The truth is that there is a huge difference between health insurance and critical illness and each of them serves a unique need. Opting for a right health cover is a crucial decision and it is important to make an informed decision to ensure that our medical expenses do not disrupt our journey towards our life goals.
Here's a comparison between a health insurance plans and critical illness cover to help you decide what works for you:
Ailments and expenses covered:
A traditional health insurance plan primarily covers expenditures around hospitalization. On the other hand, in critical illness, you get a lump sum in case you are diagnosed with a critical illness, which is covered by the policy.
However, hospitalization accounts for only 35% of the expense. With a critical illness cover, you are able to cover other costs including pathology test, therapy, post-surgery care and so on. A fundamental purpose of going for a critical illness plan is not only to bear the high essential expense of illness but also to provide financial security and compensate for the financial loss incurred due to critical illness.
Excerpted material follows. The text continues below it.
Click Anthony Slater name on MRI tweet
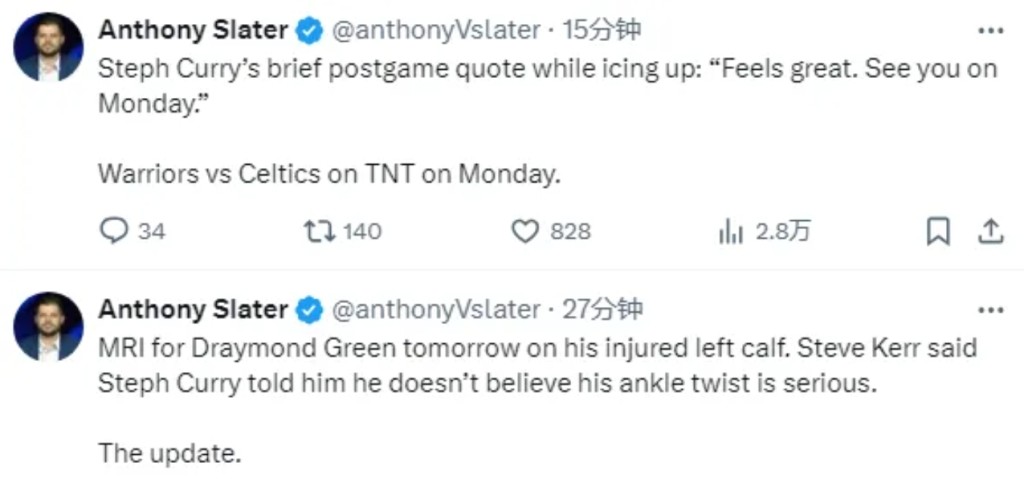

A critical illness cover typically covers Non-Communicable Diseases, including heart attack and cancer. Bajaj Allianz Life Health Care Goal provides comprehensive cover for as many as 36 critical illnesses
A regular health insurance plan is an indemnity plan which covers the actual expenses incurred. You will need to submit bills and your medical records to get the benefit. However, in Critical Illness, the lump sum amount is received irrespective of the actual cost incurred and can supplement the financial burden.
An ordinary health insurance plan is generally availed for a year at a time and is renewed every year. A Critical Illness policy is typically purchased for a longer period of time, for example, for 15-20 years.
For critical illness cover, there is a waiting period after which the sum insured amount can be claimed post the diagnosis of the illness. However, in case of a health plan, the waiting period is generally of 30 to 90 days and is not applicable in case of an accident.
In case of critical illness cover, the insurer needs to survive for minimum 30 days after diagnosis of the ailment for taking the benefits of the critical illness cover. On the other hand, an ordinary health insurance plan does not have any survival period clause.
A critical illness plan ceases to be active once the insurer is diagnosed with a critical illness and the sum insured is paid to the insurer, irrespective of the actual expenditure. However, health insurance plan remains effective till the end of the policy term and can be renewed at the end of the policy term.
To sum up, the rising incidences of Non-Communicable Diseases (NCDs) and the cost of medical treatment mean that critical illness cover is a must have. A combination of health insurance and critical illness cover provides the most comprehensive cover. While health insurance can be availed in case of hospitalization, critical illness cover helps in taking care of the other expenses. It is a win-win combination.